Glucocorticoid receptor alpha expression in the intrahepatic biliary epithelium and adjuvant steroid therapy in infants with biliary atresia.

摘要

BACKGROUND/PURPOSE: In patients with cirrhosis, proinflammatory cytokines increase progressively in relation to the severity of liver dysfunction. Proinflammatory cytokines regulate the expression of glucocorticoid receptors (GcRs). On the other hand, GcRs mediate the effects of glucocorticoid steroids on bile excretion in the biliary epithelium. Glucocorticoid receptors have 2 isoforms: a cytoplasmic glucocorticoid receptor alpha (GcRalpha) mediates their physiological effects, whereas a nuclear localized glucocorticoid receptor beta (GcRbeta) acts as a dominant negative inhibitor of GcRalpha activity. We examined the histology features of liver biopsy and the expression of GcRalpha in the intrahepatic biliary epithelium in infants with biliary atresia. PATIENTS/METHODS: The patients were divided into 2 groups: patients in group 1 (n = 17) had a total bilirubin level below 1.0 mg/dL at least once after surgery, whereas patients in group 2 (n = 14) has never had bilirubin level below 1.0 mg/dL postoperatively. Liver biopsies taken from 31 infants with biliary atresia at the time of hepatic portoenterostomy between 1988 and 2002 were examined for immunohistochemistry and histology with H&E staining. The degree of GcRalpha expression in the biliary epithelium was semiquantitatively analyzed using staining scores. The histology features of the liver biopsy were also semiquantitatively analyzed by using the same scores to evaluate the liver injury. Intravenous prednisolone dosage was started with 4 mg/kg per day and tapered by a half dose every 2 days. The protocol was orally repeated during admission until the stool became constantly cholic. Statistical analysis was performed using Mann-Whitney U test and Spearman correlation coefficient by rank. Significance is set at a 95% confidence interval (P < .05).

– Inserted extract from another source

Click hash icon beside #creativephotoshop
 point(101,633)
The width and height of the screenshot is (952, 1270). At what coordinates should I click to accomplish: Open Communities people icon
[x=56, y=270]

RESULTS: There was a significant positive correlation between the liver histology and the GcRalpha scores in all patients with biliary atresia (P = .0128; r = 0.429). In group 1, there was a significant positive correlation between the GcRalpha expression scores and the total dose of prednisolone administered (P = .0063; r = 0.767). CONCLUSIONS: The increase and degree of GcRalpha expression were associated with the severity of liver injury and may correlate with the dose of prednisolone required to sustain bile flow after successful hepatic portoenterostomy.